**BRANO DEL DOCUMENTO:**

★ ★ ★ ★ ★

Da questo punto della sezione in poi, tuttavia, la voce soggettiva si affievolisce sempre di più, la speranza sembra svanire: ritornerà in altre forme.  

Il corpo fragile

L’adolescente si trova nel paradosso di una vita che cresce impetuosamente, ma che è sottoposta a tutta una serie di fragilità, di cui la cronaca ci rende edotti quasi ogni giorno: dal bullismo, alle ludopatie, alla difficile scelta della propria identità sessuale.  Nel testo che segue Sepe trova un’immagine metafora quanto mai efficace:

Sempre aperto diario cui manchi/di annotare la vita. Ingiusto esistere/per una domanda di grazia senza un’anima/a cui rivolgerla. /Tutto qui lo sforzo: saper stare al convenuto/come radice fra sassi murati sotto un vertice/di cielo che fa gola. /Vincere, non arrestarsi nella morte. / Crescere, /nel vigore di un olocausto.

L’adolescente non sempre riesce a difendersi, anche da se stesso, l’immagine del diario aperto, a disposizione di tutti, un segreto nel quale si ritrae ma che è al tempo stesso trasparente; spesso è lui o lei a volere che altri leggano. Il vivere sottile evocato nel sottotitolo, invece, ci riporta all’anoressia, cui è dedicata l’intera sezione, ma nel verso finale – nel vigore di un olocausto – risuonano anche altri echi. Nella prima parte del testo che segue, l’adolescente – probabilmente una ragazza – si trova smarrita di fronte al corpo che sta cambiando e proprio in quelle trasformazioni è in agguato la tragedia: ma la metafora che Sepe costruisce riguarda anche la poesia e su questo ci soffermeremo meglio nelle conclusioni: 

Una sola legge: resistere all’entrata/nel nuovo corpo, arrestare la forma/tenera in gioiosa progressione/restringendola come linea sul foglio/(Ché non bruchi il bianco)/e di là nuovamente al corpo/tracciare corridoi di continenza/nel freddo stellare./…

In quest’altro testo la contraddizione drammatica che attanaglia il corpo dell’anoressico:

Un fato impera sul corpo:/esser materia in divenire/per età brevi e feroci. //meglio sarebbe/nella vita che chiama a vivere, /una calma auto estinzione. /

L’uso della parola fato non è casuale, perché nella determinazione dell’anoressica, sembra davvero agire qualcosa di arcaico e incomprensibile, ma nel testo che segue e in quello successivo avviene uno slittamento: una possibile via d’uscita?

★ ★ ★ ★ ★

**DATI SALVATI:**
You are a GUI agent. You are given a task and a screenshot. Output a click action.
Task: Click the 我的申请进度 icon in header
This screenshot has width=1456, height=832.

★ ★ ★ ★ ★

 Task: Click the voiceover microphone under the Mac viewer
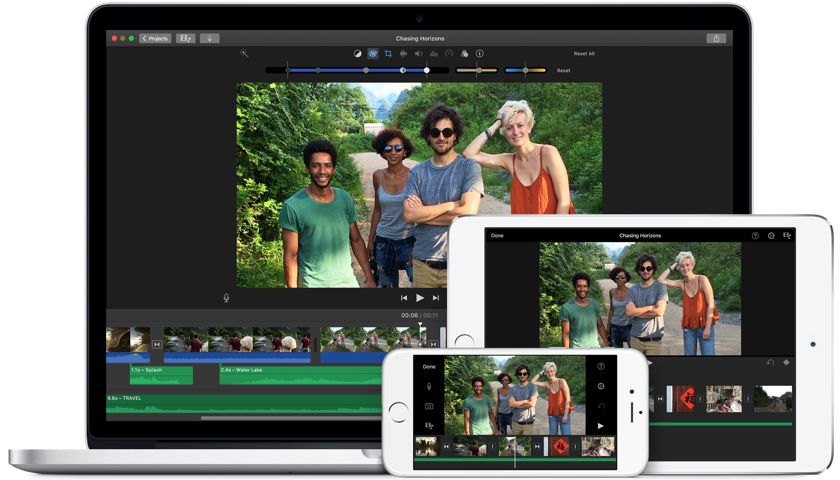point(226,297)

★ ★ ★ ★ ★

**COSA FARE:** Estrai dal brano sul corpo fragile la parte che comincia con "Una sola legge: resistere" e va avanti fino a "possibile via d’uscita?", copiandola senza cambiare nulla. Basati soltanto sul brano.

**RISPOSTA:**
Una sola legge: resistere all’entrata/nel nuovo corpo, arrestare la forma/tenera in gioiosa progressione/restringendola come linea sul foglio/(Ché non bruchi il bianco)/e di là nuovamente al corpo/tracciare corridoi di continenza/nel freddo stellare./…

In quest’altro testo la contraddizione drammatica che attanaglia il corpo dell’anoressico:

Un fato impera sul corpo:/esser materia in divenire/per età brevi e feroci. //meglio sarebbe/nella vita che chiama a vivere, /una calma auto estinzione. /

L’uso della parola fato non è casuale, perché nella determinazione dell’anoressica, sembra davvero agire qualcosa di arcaico e incomprensibile, ma nel testo che segue e in quello successivo avviene uno slittamento: una possibile via d’uscita?